Sunday, October 30, 2011

Candy Corn Fudge

 Don’t get too excited.  It actually doesn’t taste a thing like candy corn.  But it’s cute, right?  That’s all that matters at Halloween.  For step by step pictures go to


One 12-ounce package white vanilla chips (2 cups)
One 10-ounce package butterscotch chips (1 3/4 cups)
Two 16-ounce cans vanilla frosting
yellow food coloring
red food coloring
candy corn


1. Line a 13x9-inch pan with foil. Spray lightly with nonstick spray.
2. Prepare the first layer: Pour vanilla chips into a large bowl. Melt in the microwave (or over a bowl of simmering water) until the chips are melted and somewhat smooth. In the microwave, set it for one minute, then stir. Then 30 more seconds, stir again. It should take about 2 minutes to get them melted and smooth. They won't be smooth like melted chocolate, just smooth enough to mash around (as in photos above). Don't over-cook them or they will begin to harden again. Immediately stir in one can of frosting. Stir until it is smooth and incorporated. Spread a third of the white mixture into the bottom of the prepared pan. Set the rest aside for now. Place the pan with white frosting in the refrigerator while you prepare the next layer (or freezer, if there is room).
3. Prepare the second layer: In another large bowl, melt butterscotch chips the same as indicated in step 2. Then mix in the second can of frosting. Mix well, until you can no longer see any white frosting streaks. Add 1/2 teaspoon yellow food coloring and 1/2 teaspoon red food coloring. Stir until the colors are incorporated and the mixture looks uniformly orange. Spread the orange layer evenly on top of the white layer in the pan. Return to the refrigerator or freezer.
4. Prepare the third layer: If the remaining 2/3 of the white mixture has begun to harden, heat it up in the microwave again (or over simmering water) until it is melted and smooth again. Add 1/4 teaspoon yellow food coloring. Stir until the mixture is bright yellow and well blended. Spread over the orange layer in the pan.
5. Refrigerate the pan for 1 hour, or until it is firm (overnight is fine). Use foil to lift the fudge from the pan. Turn it out onto a cutting board, white-side-up; peel off foil. Place the candy corns where you'd like them (in even rows) on the fudge (see photos). Don't press them into the fudge quite yet. Use a long, sharp knife to "score" the fudge (see *Tips below). Let the fudge sit at room temperature for 15 to 20 minutes, or until it has had a chance to soften slightly. Press each candy corn lightly into the fudge. It does not have to be buried, just pushed in slightly to stick. Push too hard and you will crack the fudge!
6. Cutting the fudge: Here are some tips... You can go ahead and cut the fudge at this point if you'd like. If you do, have a few paper towels nearby. You'll want to wipe the knife clean after each cut so that you don't bring any of the color that is left behind into your other cuts. Or you can place the fudge back into the refrigerator and let it sit there and get chilly for an hour or two, then use your sharp knife to cut the fudge. I always find that when things are nice and chilled, you get cleaner cuts (still wipe the knife between cuts though).
7. Serving the fudge: Serve and eat right away. Or store in the refrigerator in a covered container until you're ready to serve it. If you pile them into a plastic container, just be sure to make one even layer on the bottom, then place a piece of waxed paper on top of that, make another layer, then more waxed paper. You get the idea. These are just fine when made a couple of days ahead- just keep them refrigerated and then bring to room temperature before serving.

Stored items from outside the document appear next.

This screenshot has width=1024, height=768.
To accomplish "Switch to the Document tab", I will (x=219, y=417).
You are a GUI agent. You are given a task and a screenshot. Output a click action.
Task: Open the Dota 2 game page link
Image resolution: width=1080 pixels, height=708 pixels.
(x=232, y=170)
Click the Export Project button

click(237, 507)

*"Scoring the fudge" just means that you are taking a knife and essentially drawing lines in the top to show where you will eventually cut it. It's great to have a guide to make things even and easier to follow.
*If you'd like each piece of fudge to be uniform and neatly cut on "all" sides, cut around the edges of the entire piece before you begin placing the candy corns and scoring. Then you'll get a nice, even cut all the way around (don't forget to wipe your knife after each cut).